Lab meetings: the publication process
My lab meeting last week got totally derailed. In a good way.
One of my students mentioned the manuscript that she’s working on, and from all erupted a series of questions and questions about the publication process. Everyone wanted to know so much about that, we mostly ditched our original plans (to discuss the design of an experiment for the summer).
The social subtleties of how a paper gets published are entirely foreign to undergrads. Moreover, the basic mechanics of the process are also nothing of which they’re aware.
The meeting turned into a long clinic/tutorial about how the process goes. If I knew better, I would have been prepared with examples of cover letters, reviews, rejections, responses, and revisions.
Actually, I liked the way we went about it as an ad hoc conversation. I just answered their questions as they came in, rather than having prepared a little lesson about it. How do you pick a journal? How does an editor find reviewers? You mean they can just reject you without getting reviews? How often have you gotten rejected? How much do you get paid? You have to *pay* to publish?
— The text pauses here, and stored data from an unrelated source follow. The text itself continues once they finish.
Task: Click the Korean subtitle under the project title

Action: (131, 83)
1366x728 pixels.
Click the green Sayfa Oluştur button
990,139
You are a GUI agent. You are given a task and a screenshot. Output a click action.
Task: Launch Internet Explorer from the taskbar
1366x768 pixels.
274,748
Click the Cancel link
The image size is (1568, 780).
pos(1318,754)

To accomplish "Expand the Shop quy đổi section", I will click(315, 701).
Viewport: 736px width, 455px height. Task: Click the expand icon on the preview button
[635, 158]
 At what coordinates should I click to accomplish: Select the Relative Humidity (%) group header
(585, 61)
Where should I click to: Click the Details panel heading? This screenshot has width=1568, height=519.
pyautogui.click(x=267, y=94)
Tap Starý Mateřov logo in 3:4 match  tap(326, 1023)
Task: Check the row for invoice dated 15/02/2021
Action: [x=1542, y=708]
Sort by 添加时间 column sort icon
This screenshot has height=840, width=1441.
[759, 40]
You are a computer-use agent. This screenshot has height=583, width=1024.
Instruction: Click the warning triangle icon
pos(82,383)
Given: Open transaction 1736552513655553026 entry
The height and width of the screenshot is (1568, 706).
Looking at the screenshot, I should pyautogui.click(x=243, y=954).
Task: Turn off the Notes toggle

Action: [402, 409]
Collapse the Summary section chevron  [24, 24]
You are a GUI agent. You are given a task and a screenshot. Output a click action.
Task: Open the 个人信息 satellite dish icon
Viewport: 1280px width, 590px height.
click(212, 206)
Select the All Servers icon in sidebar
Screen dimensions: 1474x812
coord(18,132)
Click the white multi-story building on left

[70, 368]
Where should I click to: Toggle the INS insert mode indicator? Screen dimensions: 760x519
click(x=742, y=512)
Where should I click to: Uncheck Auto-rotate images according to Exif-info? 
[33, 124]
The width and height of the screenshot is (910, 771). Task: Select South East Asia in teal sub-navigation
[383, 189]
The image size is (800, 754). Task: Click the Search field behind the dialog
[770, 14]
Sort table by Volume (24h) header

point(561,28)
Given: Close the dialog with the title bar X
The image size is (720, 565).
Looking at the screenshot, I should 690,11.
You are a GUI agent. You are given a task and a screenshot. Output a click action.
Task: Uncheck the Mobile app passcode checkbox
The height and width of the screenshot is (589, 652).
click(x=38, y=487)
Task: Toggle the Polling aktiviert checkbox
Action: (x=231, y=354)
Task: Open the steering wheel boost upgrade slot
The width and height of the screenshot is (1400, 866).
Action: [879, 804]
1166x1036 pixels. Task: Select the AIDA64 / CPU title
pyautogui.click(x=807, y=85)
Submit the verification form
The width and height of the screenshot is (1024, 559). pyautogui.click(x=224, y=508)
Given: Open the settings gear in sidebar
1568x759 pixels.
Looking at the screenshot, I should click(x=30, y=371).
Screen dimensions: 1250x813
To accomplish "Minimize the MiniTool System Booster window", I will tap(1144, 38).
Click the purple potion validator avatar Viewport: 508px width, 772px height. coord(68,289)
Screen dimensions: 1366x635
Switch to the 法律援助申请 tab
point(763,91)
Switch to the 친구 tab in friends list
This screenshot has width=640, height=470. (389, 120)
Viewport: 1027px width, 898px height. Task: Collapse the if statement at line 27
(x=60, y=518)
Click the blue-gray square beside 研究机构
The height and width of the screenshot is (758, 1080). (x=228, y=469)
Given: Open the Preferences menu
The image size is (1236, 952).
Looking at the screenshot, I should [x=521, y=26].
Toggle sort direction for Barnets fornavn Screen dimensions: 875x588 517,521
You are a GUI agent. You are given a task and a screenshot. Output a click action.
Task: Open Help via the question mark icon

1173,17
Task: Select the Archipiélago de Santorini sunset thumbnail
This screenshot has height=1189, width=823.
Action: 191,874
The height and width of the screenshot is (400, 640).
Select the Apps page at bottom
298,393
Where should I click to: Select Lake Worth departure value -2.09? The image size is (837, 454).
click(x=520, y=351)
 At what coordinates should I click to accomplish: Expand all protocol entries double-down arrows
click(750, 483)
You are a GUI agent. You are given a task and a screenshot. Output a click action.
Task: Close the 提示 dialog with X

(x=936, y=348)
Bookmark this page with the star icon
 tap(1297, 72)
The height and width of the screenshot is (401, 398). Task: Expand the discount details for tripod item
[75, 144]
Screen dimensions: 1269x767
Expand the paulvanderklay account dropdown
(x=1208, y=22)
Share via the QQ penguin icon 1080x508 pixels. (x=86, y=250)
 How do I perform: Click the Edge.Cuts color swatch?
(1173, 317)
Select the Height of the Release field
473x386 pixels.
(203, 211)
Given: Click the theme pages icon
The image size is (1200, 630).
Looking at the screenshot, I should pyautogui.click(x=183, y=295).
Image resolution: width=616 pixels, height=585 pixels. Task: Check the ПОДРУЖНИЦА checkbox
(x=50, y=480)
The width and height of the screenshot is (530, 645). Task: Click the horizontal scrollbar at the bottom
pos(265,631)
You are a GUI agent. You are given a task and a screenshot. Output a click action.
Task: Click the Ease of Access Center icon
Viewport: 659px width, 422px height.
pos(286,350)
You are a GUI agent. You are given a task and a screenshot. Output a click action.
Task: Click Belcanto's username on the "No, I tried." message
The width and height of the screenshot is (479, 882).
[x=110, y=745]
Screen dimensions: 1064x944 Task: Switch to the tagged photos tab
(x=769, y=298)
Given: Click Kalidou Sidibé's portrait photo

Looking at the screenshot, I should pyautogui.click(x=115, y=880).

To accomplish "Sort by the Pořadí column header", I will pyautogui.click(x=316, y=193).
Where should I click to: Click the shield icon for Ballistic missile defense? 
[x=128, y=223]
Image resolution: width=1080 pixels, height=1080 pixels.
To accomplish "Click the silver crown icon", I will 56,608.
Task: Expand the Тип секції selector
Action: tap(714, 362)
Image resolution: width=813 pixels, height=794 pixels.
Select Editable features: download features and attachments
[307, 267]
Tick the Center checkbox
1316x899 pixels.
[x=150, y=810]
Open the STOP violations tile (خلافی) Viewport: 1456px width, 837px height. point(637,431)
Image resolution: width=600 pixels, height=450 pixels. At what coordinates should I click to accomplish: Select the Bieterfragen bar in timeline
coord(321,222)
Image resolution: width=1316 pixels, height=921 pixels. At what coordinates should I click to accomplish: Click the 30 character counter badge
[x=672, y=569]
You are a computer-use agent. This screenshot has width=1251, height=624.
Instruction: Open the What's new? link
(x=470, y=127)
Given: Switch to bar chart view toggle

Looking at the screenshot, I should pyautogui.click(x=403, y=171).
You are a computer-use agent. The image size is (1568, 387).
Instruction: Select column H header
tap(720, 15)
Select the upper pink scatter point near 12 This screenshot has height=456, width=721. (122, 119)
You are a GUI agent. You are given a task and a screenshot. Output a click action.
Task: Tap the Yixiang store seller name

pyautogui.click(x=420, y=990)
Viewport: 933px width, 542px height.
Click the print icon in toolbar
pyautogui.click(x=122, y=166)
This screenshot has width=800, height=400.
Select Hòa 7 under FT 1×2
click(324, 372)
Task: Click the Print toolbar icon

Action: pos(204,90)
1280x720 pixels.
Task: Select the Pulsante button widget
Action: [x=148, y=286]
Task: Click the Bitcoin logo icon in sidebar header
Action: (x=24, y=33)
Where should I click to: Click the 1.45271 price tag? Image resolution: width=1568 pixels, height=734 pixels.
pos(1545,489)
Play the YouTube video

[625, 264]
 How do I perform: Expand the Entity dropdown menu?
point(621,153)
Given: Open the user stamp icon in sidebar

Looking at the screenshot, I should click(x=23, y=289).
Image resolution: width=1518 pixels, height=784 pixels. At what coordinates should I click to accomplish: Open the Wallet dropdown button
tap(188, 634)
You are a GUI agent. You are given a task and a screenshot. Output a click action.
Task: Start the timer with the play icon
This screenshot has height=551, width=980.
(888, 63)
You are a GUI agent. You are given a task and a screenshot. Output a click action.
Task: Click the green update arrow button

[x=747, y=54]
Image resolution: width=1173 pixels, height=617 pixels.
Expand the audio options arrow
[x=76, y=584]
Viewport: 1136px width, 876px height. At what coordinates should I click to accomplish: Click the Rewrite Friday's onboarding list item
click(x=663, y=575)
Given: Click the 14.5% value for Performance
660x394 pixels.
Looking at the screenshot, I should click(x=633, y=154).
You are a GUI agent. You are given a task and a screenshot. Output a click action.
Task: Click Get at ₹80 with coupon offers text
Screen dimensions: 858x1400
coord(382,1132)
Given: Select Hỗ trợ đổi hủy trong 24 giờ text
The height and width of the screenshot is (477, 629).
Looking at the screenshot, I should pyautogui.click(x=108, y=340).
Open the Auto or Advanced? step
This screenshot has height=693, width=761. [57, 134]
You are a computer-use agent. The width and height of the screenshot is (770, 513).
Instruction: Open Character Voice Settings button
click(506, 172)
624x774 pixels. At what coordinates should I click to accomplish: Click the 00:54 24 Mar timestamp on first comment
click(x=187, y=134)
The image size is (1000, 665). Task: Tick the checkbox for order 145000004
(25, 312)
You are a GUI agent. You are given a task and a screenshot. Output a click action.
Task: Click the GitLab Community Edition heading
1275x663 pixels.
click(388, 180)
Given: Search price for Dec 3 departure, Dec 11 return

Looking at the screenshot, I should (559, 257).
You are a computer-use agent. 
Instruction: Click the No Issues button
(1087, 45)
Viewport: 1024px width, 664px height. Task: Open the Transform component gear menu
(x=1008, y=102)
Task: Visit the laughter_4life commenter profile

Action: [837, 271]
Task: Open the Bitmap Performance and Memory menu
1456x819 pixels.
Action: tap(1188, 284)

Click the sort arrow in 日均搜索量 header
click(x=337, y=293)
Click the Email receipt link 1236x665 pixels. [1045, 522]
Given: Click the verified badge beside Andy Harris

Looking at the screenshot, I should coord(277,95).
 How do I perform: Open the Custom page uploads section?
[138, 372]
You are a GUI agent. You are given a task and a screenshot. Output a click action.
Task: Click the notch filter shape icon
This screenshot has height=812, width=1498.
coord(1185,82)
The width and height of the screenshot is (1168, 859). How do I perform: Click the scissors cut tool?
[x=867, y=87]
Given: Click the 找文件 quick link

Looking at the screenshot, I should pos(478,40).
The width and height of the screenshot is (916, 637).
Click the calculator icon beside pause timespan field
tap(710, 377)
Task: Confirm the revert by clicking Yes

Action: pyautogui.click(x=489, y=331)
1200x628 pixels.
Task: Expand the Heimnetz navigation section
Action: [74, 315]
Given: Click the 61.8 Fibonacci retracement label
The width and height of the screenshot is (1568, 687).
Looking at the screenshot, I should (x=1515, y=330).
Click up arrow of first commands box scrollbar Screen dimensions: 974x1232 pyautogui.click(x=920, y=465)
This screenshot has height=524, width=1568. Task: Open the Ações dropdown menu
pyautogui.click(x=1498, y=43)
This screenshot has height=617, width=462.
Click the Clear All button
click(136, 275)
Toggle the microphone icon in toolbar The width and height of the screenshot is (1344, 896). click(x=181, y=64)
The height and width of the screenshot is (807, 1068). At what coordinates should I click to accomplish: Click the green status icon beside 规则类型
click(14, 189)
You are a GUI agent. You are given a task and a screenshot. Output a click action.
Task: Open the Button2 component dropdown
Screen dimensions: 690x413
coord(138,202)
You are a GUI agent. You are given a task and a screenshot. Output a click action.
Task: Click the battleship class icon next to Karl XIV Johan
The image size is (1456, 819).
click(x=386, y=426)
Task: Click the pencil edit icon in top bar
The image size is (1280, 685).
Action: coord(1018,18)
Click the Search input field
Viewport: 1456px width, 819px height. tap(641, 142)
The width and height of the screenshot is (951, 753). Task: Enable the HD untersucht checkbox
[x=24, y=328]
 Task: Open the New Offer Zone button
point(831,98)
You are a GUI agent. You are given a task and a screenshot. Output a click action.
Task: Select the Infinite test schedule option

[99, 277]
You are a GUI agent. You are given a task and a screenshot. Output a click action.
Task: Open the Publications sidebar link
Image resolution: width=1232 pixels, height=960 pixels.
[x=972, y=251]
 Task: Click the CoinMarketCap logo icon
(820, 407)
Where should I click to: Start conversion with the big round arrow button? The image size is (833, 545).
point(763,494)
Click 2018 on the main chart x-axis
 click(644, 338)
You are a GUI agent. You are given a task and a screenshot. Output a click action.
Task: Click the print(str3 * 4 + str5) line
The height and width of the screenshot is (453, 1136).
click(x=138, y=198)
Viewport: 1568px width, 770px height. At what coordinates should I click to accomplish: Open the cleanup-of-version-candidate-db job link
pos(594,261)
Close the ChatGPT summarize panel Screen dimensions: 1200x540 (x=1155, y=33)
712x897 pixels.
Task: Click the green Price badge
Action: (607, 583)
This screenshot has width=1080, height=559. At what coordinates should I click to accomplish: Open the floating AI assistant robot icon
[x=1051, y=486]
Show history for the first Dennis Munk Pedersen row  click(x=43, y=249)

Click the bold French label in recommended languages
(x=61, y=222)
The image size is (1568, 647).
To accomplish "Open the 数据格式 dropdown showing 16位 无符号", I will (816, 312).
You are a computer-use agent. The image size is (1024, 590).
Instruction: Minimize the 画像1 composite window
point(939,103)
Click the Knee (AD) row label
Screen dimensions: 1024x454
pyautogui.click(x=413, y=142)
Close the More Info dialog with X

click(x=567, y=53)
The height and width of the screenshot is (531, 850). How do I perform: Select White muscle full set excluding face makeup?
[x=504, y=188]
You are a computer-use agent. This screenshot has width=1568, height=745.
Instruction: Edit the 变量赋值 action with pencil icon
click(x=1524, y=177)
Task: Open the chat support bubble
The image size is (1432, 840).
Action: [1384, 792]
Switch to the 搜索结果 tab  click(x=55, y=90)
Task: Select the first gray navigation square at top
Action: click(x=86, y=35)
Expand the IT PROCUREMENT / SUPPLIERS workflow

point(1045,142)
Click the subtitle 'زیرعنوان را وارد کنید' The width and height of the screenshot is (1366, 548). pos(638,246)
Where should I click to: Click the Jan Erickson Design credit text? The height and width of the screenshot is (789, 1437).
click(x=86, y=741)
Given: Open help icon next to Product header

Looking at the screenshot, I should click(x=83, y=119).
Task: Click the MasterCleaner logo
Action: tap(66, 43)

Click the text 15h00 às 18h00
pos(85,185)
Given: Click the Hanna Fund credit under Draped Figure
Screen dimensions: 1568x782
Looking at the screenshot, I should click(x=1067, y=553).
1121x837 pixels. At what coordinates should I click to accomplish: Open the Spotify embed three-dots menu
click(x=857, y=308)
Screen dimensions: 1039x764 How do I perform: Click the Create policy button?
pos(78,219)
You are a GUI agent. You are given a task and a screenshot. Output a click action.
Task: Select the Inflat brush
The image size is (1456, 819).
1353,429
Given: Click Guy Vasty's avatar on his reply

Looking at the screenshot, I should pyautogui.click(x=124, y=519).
How much do you review? What happens when you say no? How long does it take for a paper to be published once you submit it? Can you submit to more than one at a time? What do you do when the reviewers don’t agree with one another? What does the university say when you publish a paper?
It’s important for my undergrads to be familiar with the how-we-do-things-on-a-daily-basis part of academia. They’ll be a lot more savvy as they gain more exposure and will be able to understand doctoral students, when they hang out and as they’re applying to grad school.
I’ve had this kind of conversation, informally, with students more times than I can remember. Little things get explained here and there, now and then. Lab meetings would be a good time to make this more formalized. There was a good discussion in an earlier post about what exactly we do and don’t do in lab meetings. So, here’s one thing you can dedicate a whole lab meeting to – the forensic analysis of the publication cycle of a couple manuscripts, explaining all the choices along the way.
My students are still surprised over the concept that it sometimes takes more work to publish a paper than it takes to collect the data, and even more surprised (or dismayed, perhaps) that it can take far longer to do so as well.
That’s a lesson that we need to reinforce, that much of science is about writing.